# Dune: Die ersten Kritiken zur Neuverfilmung des SciFi-Epos



## AndreLinken (7. September 2021)

Jetzt ist Deine Meinung zu *Dune: Die ersten Kritiken zur Neuverfilmung des SciFi-Epos* gefragt.

					Bitte beachtet: Der Kommentarbereich wird gemäß der Forenregeln moderiert.
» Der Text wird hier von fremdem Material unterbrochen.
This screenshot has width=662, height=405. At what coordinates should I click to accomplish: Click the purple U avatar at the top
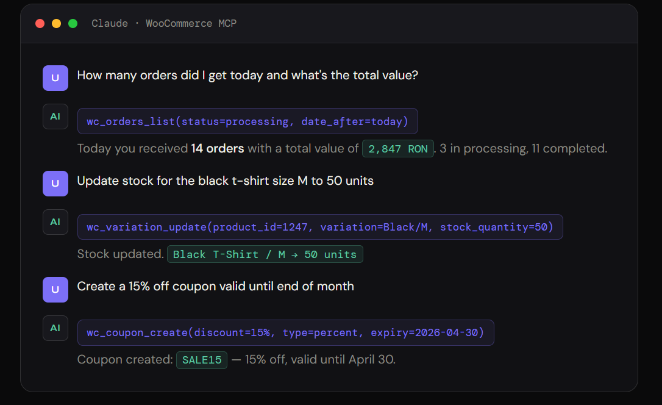tap(55, 78)
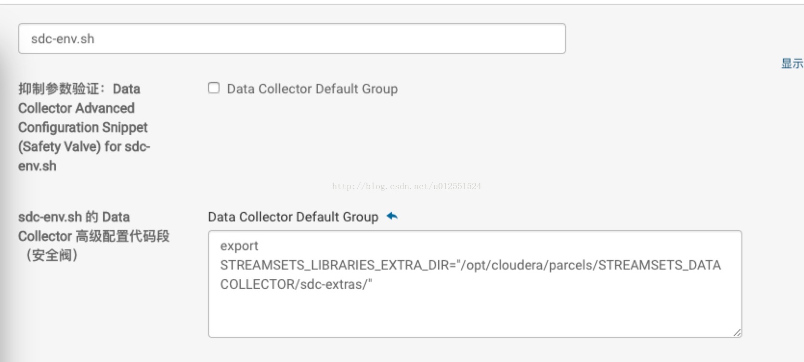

			Dieser Inhalt steht nur eingeloggten Mitgliedern zur Verfügung.
        

 Zum Artikel: *Dune: Die ersten Kritiken zur Neuverfilmung des SciFi-Epos*


----------



## Phone (7. September 2021)

Die 100 /100  sowie die richtig unterirdischen Wertung kann man schon mal getrost ignorieren.
Also wirds wohl ein guter überdurchschnittlicher Film


----------



## GhostfaceN7 (7. September 2021)

Ich geb nen Sche*ß auf Kritiken, Tests oder sonstwas! Ich mach mir lieber selber ein Bild. Bin schon lange Fan von dem Franchise, schon sehr lange!


----------



## Ayato087 (8. September 2021)

100/100 na das.ist sicherlich etwas übertrieben aber ich freue mich auf d Film . Mal sehen wie er so ist und da nun die Kinos auch wieder offen sind freue ich mich noch mehr mein erster.kino Besuch in der Corona Zeit seit langem


----------



## ssj3rd (8. September 2021)

GhostfaceN7 schrieb:


> Ich geb nen Sche*ß auf Kritiken, Tests oder sonstwas! Ich mach mir lieber selber ein Bild. Bin schon lange Fan von dem Franchise, schon sehr lange!



Gut gebrüllt Löwe! 
Geht’s dir nun besser?


----------



## GhostfaceN7 (8. September 2021)

Könnt ich dich auch fragen!


----------